Thu Aug 20 13:16:32 PDT 2015

On Thu, 20 Aug 2015 19:34:37 +0100, Bill Spitzak <spitzak at gmail.com> wrote:

> Could this be whether some "bad" instruction ends up next to or split
> by a cache line boundary? That would produce a random-looking plot,
> though it really is a plot of the location of the bad instructions in
> the measured function.
>
> If this really is a problem then the ideal fix is for the compiler to
> insert NOP instructions in order to move the bad instructions away from
> the locations that make them bad. Yike.

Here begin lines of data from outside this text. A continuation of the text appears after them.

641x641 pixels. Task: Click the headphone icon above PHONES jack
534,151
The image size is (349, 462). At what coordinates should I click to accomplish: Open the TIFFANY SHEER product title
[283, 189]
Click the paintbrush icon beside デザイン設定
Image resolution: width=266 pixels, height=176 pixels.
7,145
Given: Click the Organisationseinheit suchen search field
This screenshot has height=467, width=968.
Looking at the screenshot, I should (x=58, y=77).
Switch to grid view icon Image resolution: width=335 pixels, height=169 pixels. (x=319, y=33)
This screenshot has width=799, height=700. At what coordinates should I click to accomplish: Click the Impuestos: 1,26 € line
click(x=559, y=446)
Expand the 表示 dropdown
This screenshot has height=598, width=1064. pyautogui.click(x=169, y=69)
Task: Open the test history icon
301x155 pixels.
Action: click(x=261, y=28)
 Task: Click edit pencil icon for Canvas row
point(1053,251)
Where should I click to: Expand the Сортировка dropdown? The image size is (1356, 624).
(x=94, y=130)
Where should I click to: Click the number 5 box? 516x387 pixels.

Thought of that, tried it, still baffled at the results. In other words,
merely ensuring instructions retained the same alignment to cachelines
wasn't enough to ensure reproducibility - it could only be achieved by
ensuring the same absolute address (which isn't an option with shared
libraries in the presence of ASLR).

My best theory at the moment is that the branch predictor in the ARM11
uses a hash of both the source and destination addresses of a branch to
choose which index in the predictor cache. Because it's a direct-mapped
cache, any collisions due to the branch moving to a different address can
have major effects on very tight loops like src_8888_8888.

Ben